Complete step-by-step solution:
Derivative of a function is defined as the value/expression/function which is obtained when a function is differentiated. First Derivative refers to the value obtained when a function is differentiated once, Second Derivative refers to the value obtained when a function is differentiated twice in succession, Third Derivative is obtained when a function is differentiated three times in succession, and so on and so forth.
There are various methods used to differentiate different types of functions, where the choice of method depends on the complexity of the given function. One such type of function is a composite function. A function is said to be composite if it consists of a function within a function, and is expressed as \[f(g(x))\], where \[g(x)\] and \[f(x)\] are both different and distinct functions and the composite function consists of \[g(x)\] contained within \[f(x)\].
To differentiate such composite functions, a very reliable method which is frequently used is the Chain Rule of Differentiation. This rule basically says that the composite function\[f(g(x))\], which can be expressed as a function within a function, is differentiated such that the final derivative of the function is the product of derivative of \[f(g(x))\] with respect to \[g(x)\], multiplied by derivative of\[g(x)\], that is, \[\dfrac{{d[f(g(x))]}}{{dx}} = f'(g(x)).g'(x)\].
In the question given to us, the expression is \[1 + {\tan ^2}x\], which can be expressed as a composite function where \[f(x) = 1 + {(\tan x)^2}\] and \[g(x) = x\].

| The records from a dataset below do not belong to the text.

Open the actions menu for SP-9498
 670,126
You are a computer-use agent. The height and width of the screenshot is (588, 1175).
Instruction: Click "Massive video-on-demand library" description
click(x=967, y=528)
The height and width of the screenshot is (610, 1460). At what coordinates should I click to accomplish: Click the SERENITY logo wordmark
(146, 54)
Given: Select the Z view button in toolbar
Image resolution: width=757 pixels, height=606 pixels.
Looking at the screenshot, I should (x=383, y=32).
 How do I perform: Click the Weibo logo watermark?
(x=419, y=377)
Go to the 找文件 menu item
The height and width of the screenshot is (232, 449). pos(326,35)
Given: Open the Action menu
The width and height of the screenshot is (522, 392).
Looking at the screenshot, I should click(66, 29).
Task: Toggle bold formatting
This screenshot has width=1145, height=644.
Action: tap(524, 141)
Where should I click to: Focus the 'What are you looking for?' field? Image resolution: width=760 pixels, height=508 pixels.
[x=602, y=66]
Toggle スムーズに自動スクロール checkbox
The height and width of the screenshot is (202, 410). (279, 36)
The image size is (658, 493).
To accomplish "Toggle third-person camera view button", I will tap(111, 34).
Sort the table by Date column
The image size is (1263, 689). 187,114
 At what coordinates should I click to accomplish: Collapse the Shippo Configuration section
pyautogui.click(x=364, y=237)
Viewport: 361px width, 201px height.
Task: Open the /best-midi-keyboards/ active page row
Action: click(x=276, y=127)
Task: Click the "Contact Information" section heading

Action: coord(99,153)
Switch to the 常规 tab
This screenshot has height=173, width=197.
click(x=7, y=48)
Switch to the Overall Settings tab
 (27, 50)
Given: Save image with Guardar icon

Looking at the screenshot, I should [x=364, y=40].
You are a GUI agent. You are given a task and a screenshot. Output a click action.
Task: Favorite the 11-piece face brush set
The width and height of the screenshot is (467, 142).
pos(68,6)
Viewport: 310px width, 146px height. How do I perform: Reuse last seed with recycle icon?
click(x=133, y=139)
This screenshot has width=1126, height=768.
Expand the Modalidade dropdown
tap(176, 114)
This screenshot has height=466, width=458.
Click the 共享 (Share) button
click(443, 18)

Thus using the Chain rule of Differentiation on this expression we get,
\[\dfrac{{d(1 + {{(\tan x)}^2})}}{{dx}} = 0 + 2\tan x\dfrac{{d(\tan x).}}{{dx}}\dfrac{{d(x)}}{{dx}}\]
Since $1$ is a constant, its derivative will be $0$. Using the Chain rule, derivative of \[{(\tan x)^2}\] will be exponent of \[\tan x\], which is $2$, multiplied by \[\tan x\], multiplied by the first derivative of \[\tan x\], times the derivative of \[g(x)\], which is \[x\]. We know that the derivative of \[x\] is $1$. Hence, simplifying the equation we get,
\[2\tan x\dfrac{{d(\tan x).}}{{dx}}1\]
Now, to simplify this equation further, we need to find out the derivative of \[\tan x\], and substitute its value in the equation.
\[\dfrac{{d(\tan x)}}{{dx}}\]\[ = {\sec ^2}x\]
Hence, substituting the value of \[\dfrac{{d(\tan x)}}{{dx}}\] in the equation, we get,
\[\dfrac{{d(1 + {{(\tan x)}^2})}}{{dx}}\]\[ = 2\tan x({\sec ^2}x)\]
Hence, the derivative of \[1 + {\tan ^2}x\] is \[2\tan x{\sec ^2}x\].

Note: It is important to recognize whether the given function is composite or not before applying the Chain Rule. If wrongly applied, it may lead to wrong answers.